Member of the Massachusetts House of Representatives from the 3rd Essex district
- Incumbent
- Assumed office November 2017
- Preceded by: Brian Dempsey

Personal details
- Party: Democratic
- Alma mater: Boston University

= Andy Vargas =

Massachusetts politician

Andres X. "Andy" Vargas is an American politician serving as a member of the Massachusetts House of Representatives from the 3rd Essex district. A member of the Democratic Party, his district covers part of the city of Haverhill. Vargas serves as Chairperson of the Joint Committee on Community Development and Small Businesses. He is chair of the Massachusetts Black and Latino Legislative Caucus and a member of Phi Iota Alpha fraternity.

Vargas won a special election to the House of Representatives in 2017 upon the resignation of longtime incumbent Brian Dempsey. He defeated school committeeman Paul Magliocchetti in the primary, and Republican nominee Shaun Toohey in the general election. Vargas has run unopposed in every election since 2018.

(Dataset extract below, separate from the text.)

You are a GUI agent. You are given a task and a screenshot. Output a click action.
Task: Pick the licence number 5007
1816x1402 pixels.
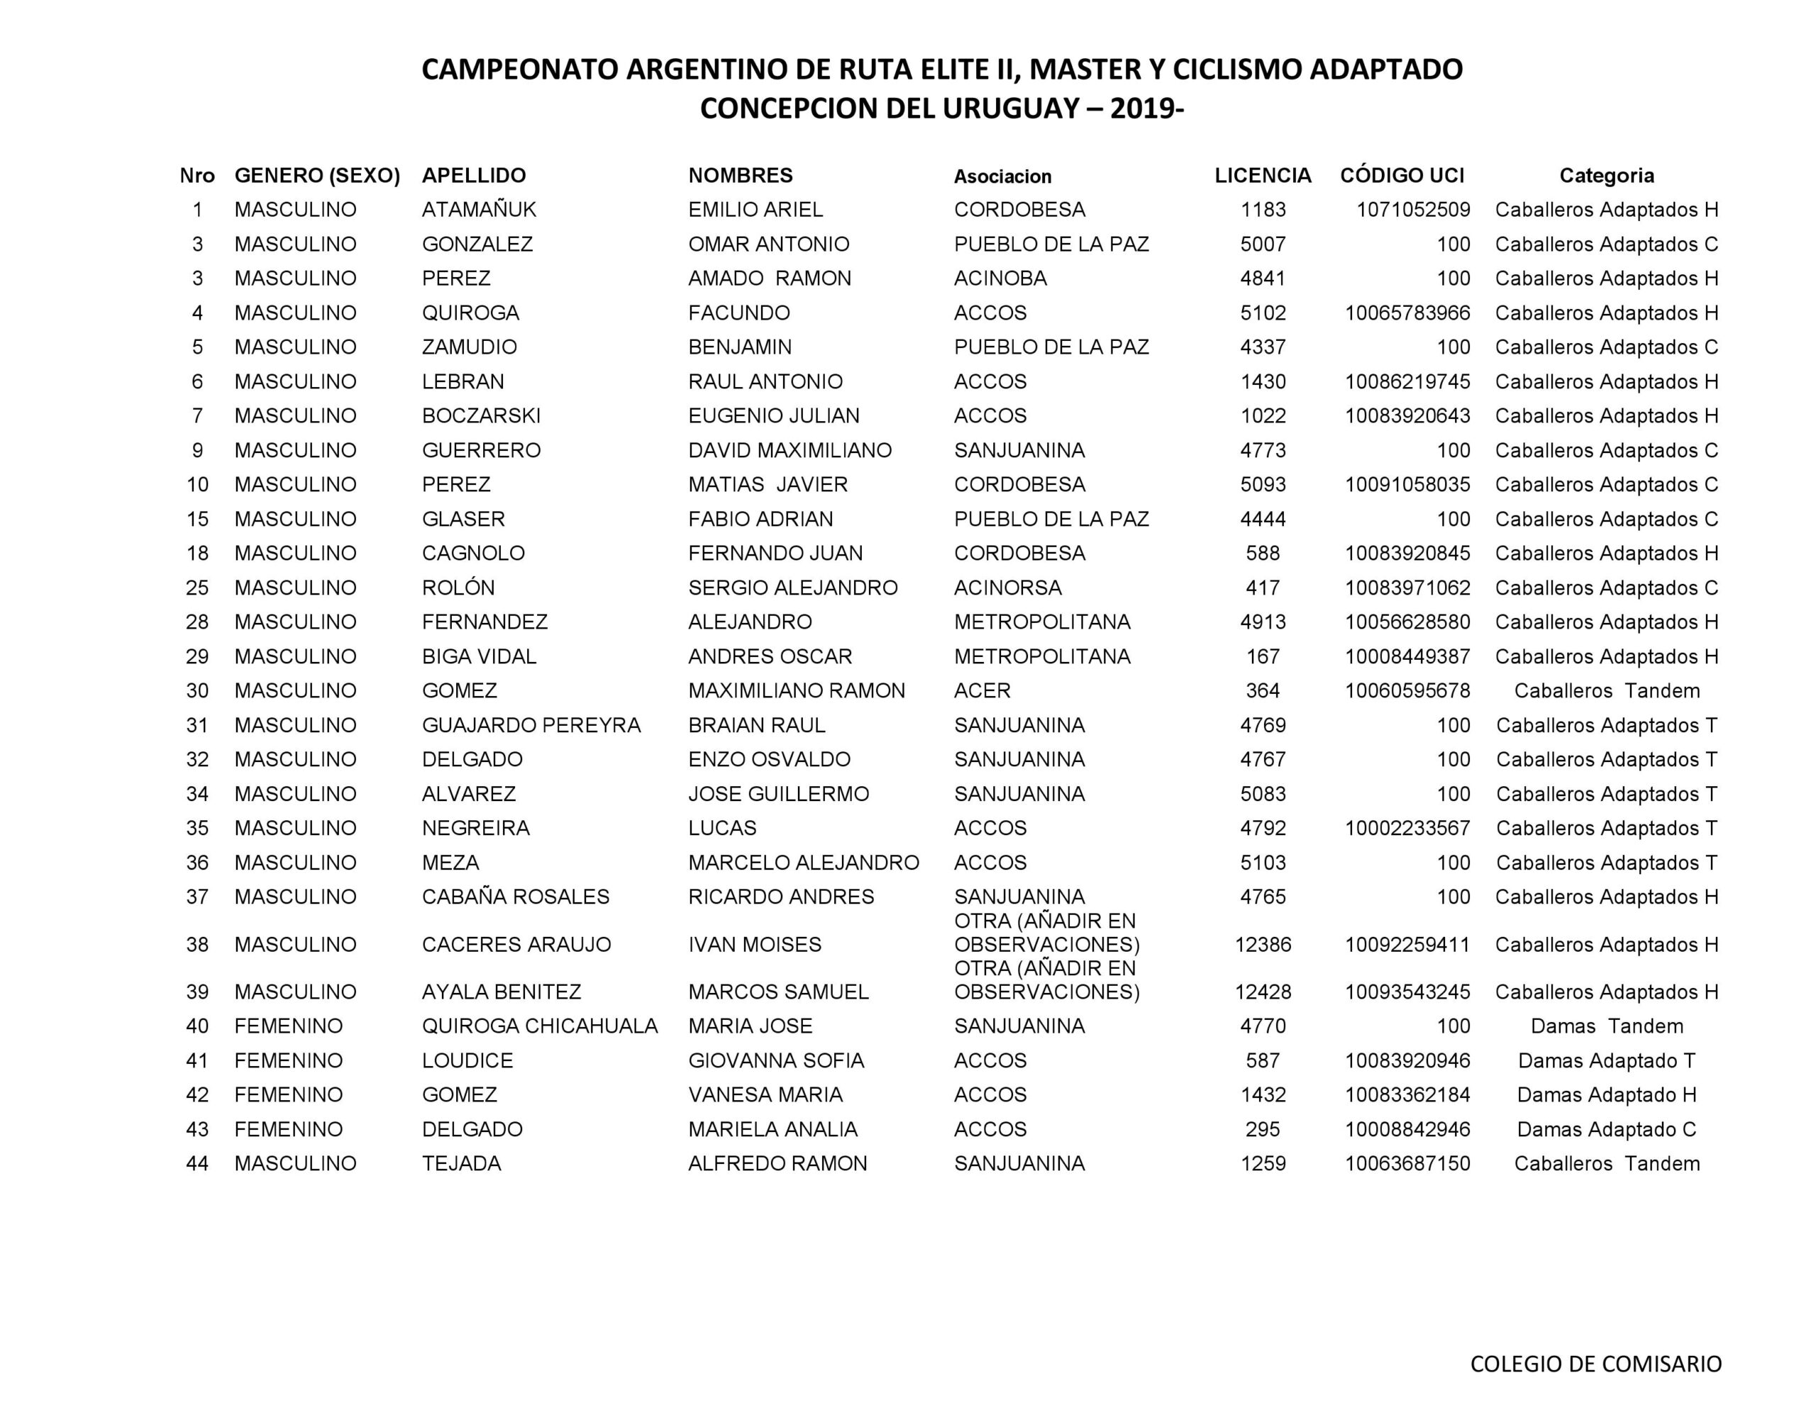click(x=1262, y=245)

In August 2021, Vargas announced his candidacy for the State Senate seat being vacated by incumbent Diana DiZoglio, who was retiring to run for state auditor. However, due to redistricting, Vargas withdrew his candidacy and instead successfully ran for re-election to the House.

Vargas is a proponent of increasing the housing supply in Massachusetts. He was a member of "YIMBYs For Harris."